[Collected data]
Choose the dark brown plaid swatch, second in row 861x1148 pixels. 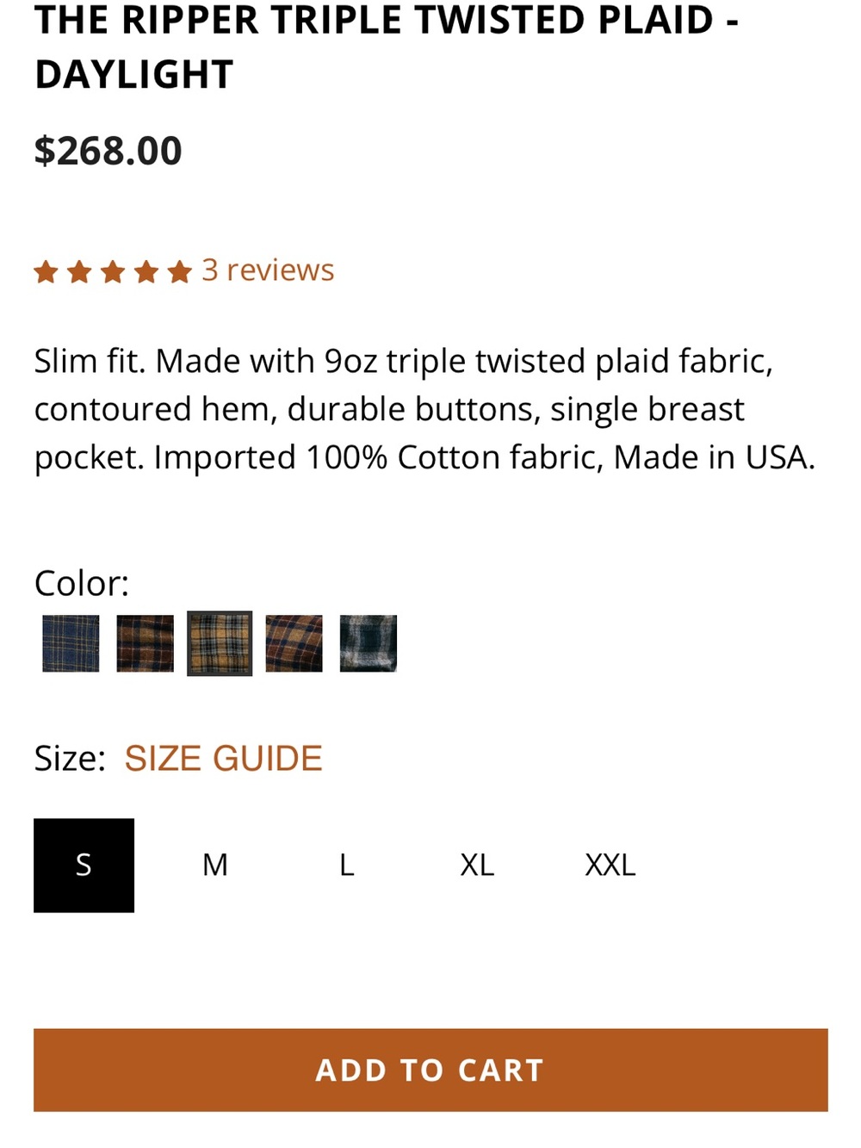coord(145,643)
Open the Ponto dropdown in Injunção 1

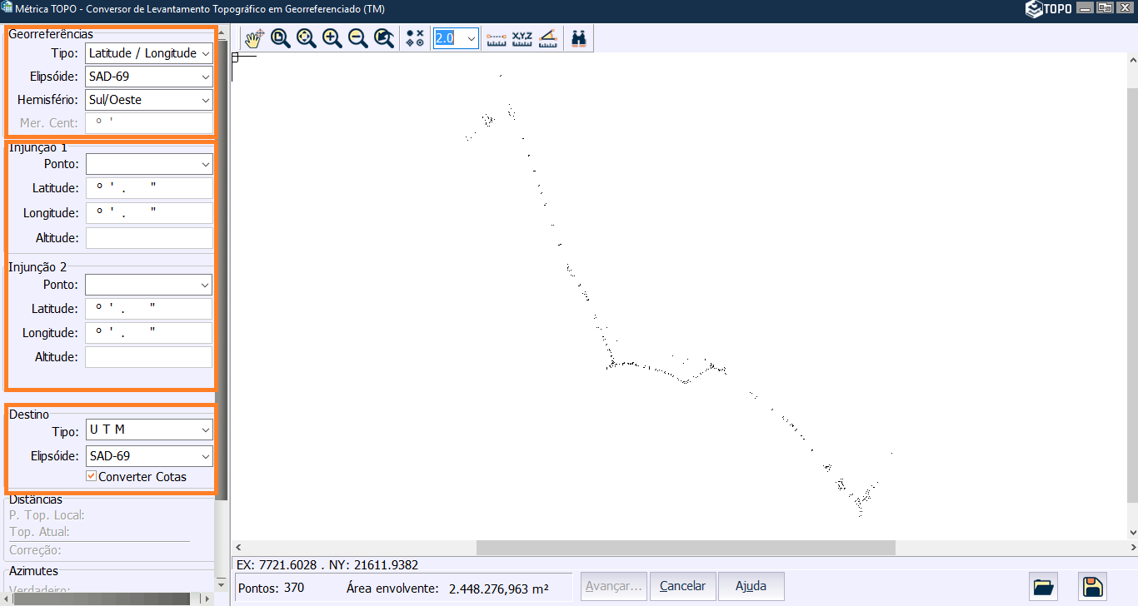coord(207,163)
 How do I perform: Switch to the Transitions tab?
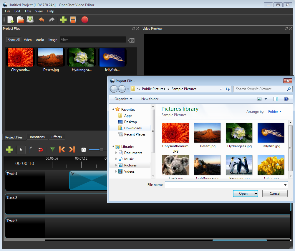click(37, 137)
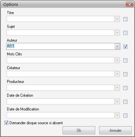The image size is (135, 137).
Task: Enable the Titre field checkbox
Action: click(x=125, y=19)
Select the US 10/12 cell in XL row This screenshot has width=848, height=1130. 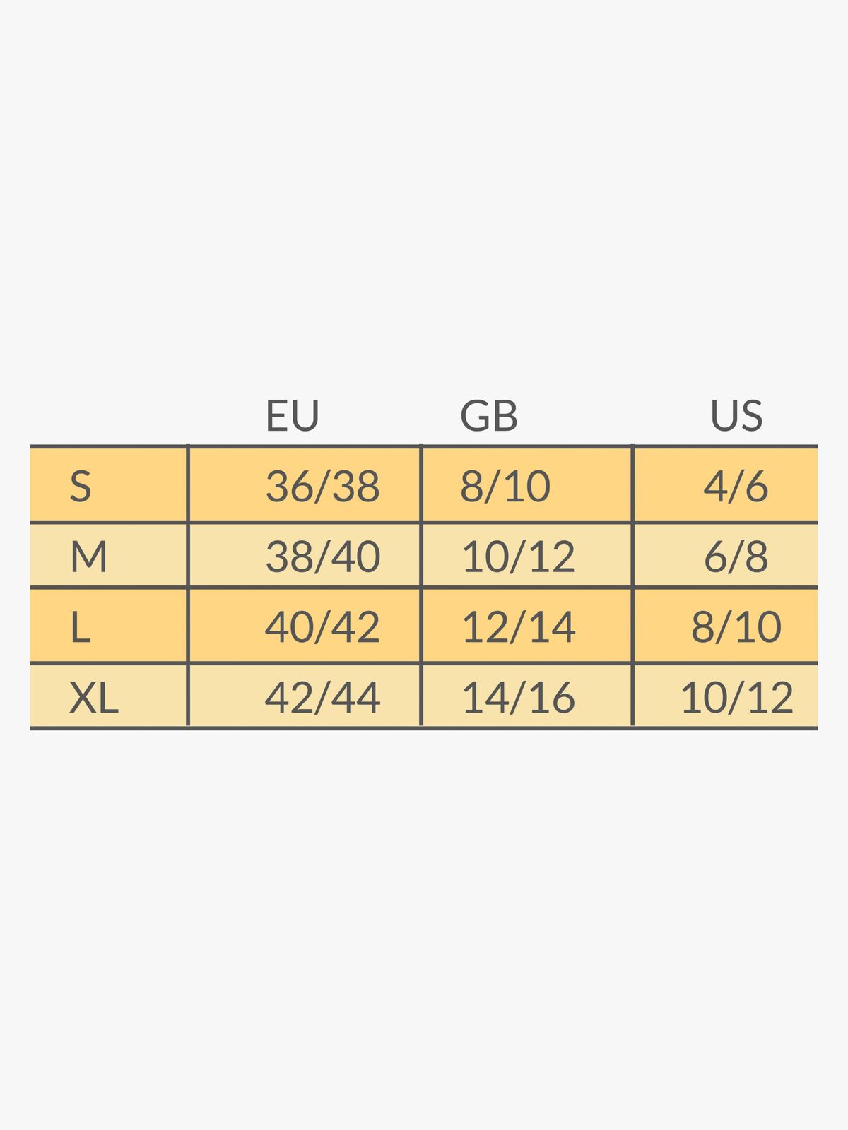736,698
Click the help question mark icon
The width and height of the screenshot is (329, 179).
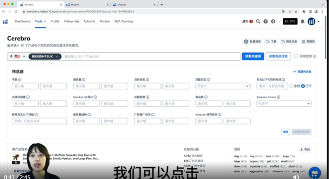(x=266, y=21)
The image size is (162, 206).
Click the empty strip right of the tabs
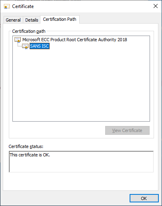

# ACTIVITY
Copy the lines from the line that contains "The image size is (162, 206)." through the end of the records, exactly and with nothing added; leave the pictures out.

# ANSWER SECTION
The image size is (162, 206).
Click the empty strip right of the tabs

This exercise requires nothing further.